Like many other people across the globe, I use eBay to sell more than I buy. eBay originated in 1995 and back then was called Auction Web and was largely used to sell travel tickets, although the first item to be listed (and sold!) was a broken laser pointer. Now, there are thousands of different types of products for people to choose from.
The competition in the fashion industry is ever increasing and websites such as everything5pounds.com sell brand-new garments all for £5 pounds. So why buy something second hand when you can get something new for the same price?
Online shopping has grown considerably, with sales all year round and free delivery offers, all for brand-new goods straight out of the warehouse. The thought of looking on eBay to buy a nice second-hand high street dress for an event probably doesn’t even cross people’s minds now.Companies such as Marks and Spencer and outdoor-wear specialist Patagonia have set up second-hand eBay stores for their high-end product – although these have been set up in the full knowledge that profit is far from achievable.

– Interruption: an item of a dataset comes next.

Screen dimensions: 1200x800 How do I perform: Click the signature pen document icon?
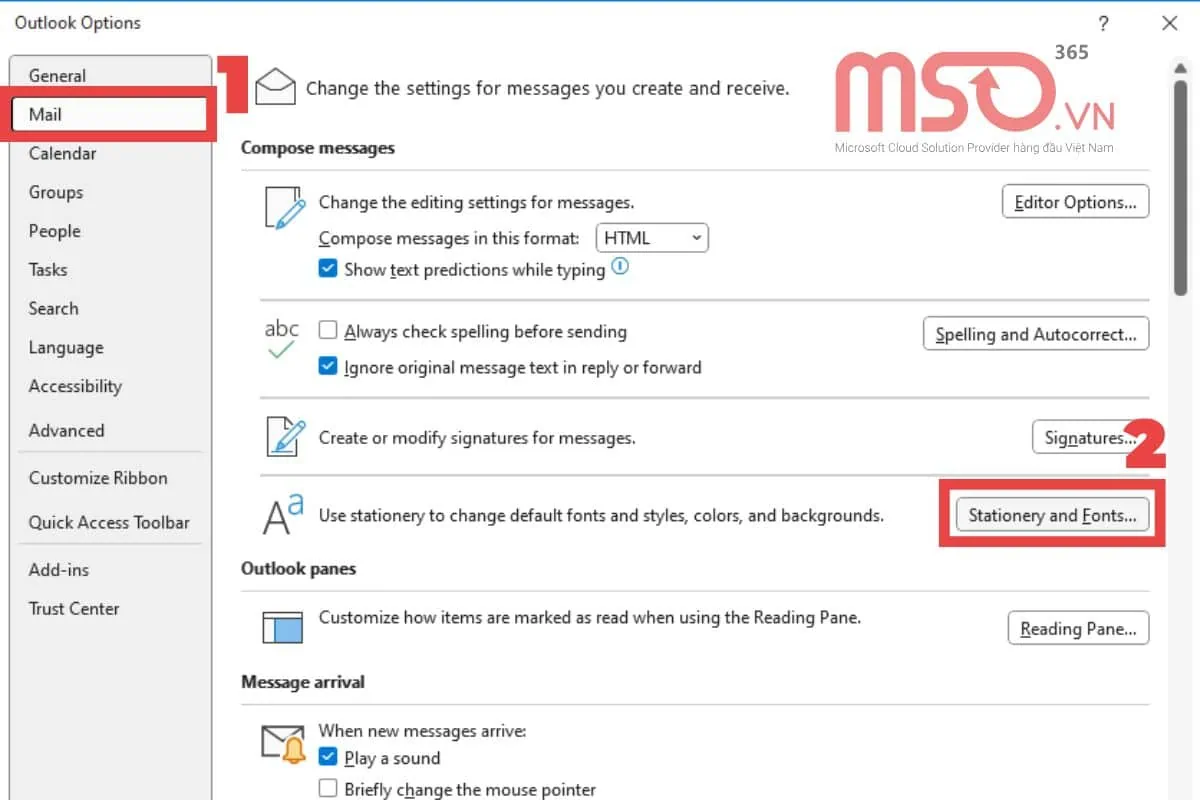[283, 437]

A few years after launch, eBay introduced a model to help businesses with limited resources. This saw the beginning of online clothing stores on eBay. The idea was the same as it always was, but businesses would sell new goods as opposed to second hand via auction bidding. These businesses would set up their pages with the same look and feel as the pages for individuals selling second-hand goods, and both types of product would appear alongside each other in search results. This once again encourages people to buy something new rather than second hand. Users would psychologically trust businesses more than individual independent sellers.
Second-hand clothing online has turned into a niche market for vintage clothing lovers who are after pre-loved bespoke designer pieces. Websites such as aequill.com are home businesses inspired by vintage fashion and feature hand-picked luxury used goods to sell on ‘for more loving’. Vintage fairs are also popular for those vintage lovers who opt not to put their stock online; instead, they rent warehouses full of rails rammed with garments for people to rummage through.
So, unless I have a branded piece, I think it’s time to give up eBay-ing. I’ve learnt my lesson… I’ll be shopping smarter from now on!